* **PROBLEM STATEMENT**: From the listing below, set down exactly the lines between the one holding "Viewport: 1568px width, 721px height." and the one holding "Select Mute Variables from the menu", inclusive. No other line is wanted.

* **TASK INPUTS**:
==========

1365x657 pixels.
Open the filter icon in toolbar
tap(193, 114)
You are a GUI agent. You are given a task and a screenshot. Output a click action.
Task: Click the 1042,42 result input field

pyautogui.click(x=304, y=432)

==========

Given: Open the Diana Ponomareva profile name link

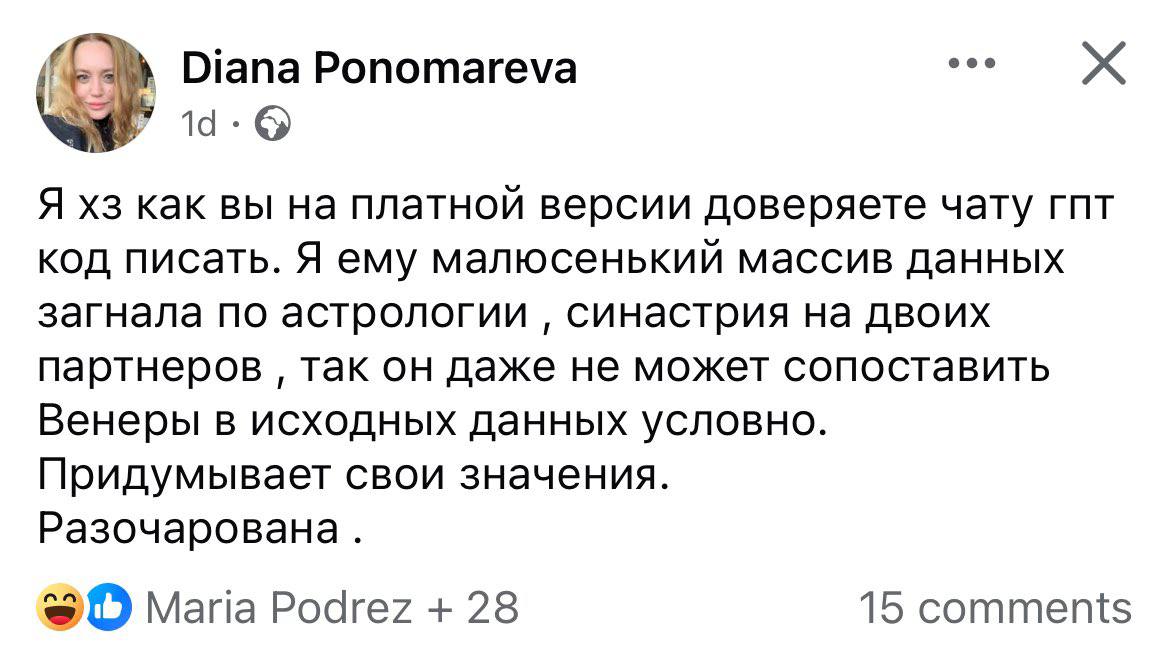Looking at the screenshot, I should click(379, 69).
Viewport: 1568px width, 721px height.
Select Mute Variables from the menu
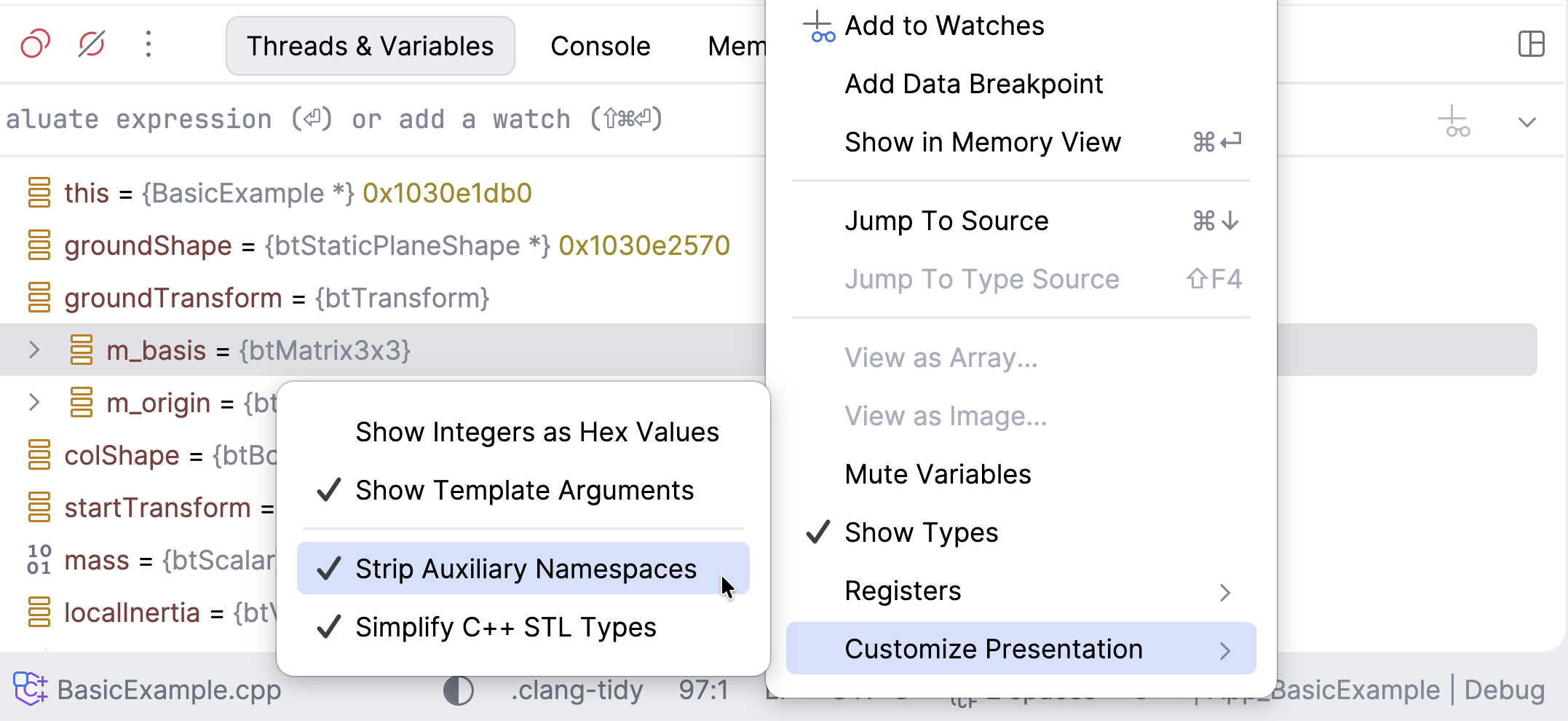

==========

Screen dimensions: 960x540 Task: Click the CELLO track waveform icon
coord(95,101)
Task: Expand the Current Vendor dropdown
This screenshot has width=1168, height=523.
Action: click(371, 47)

==========

* **WRITTEN RESPONSE**:
Viewport: 1568px width, 721px height.
Select Mute Variables from the menu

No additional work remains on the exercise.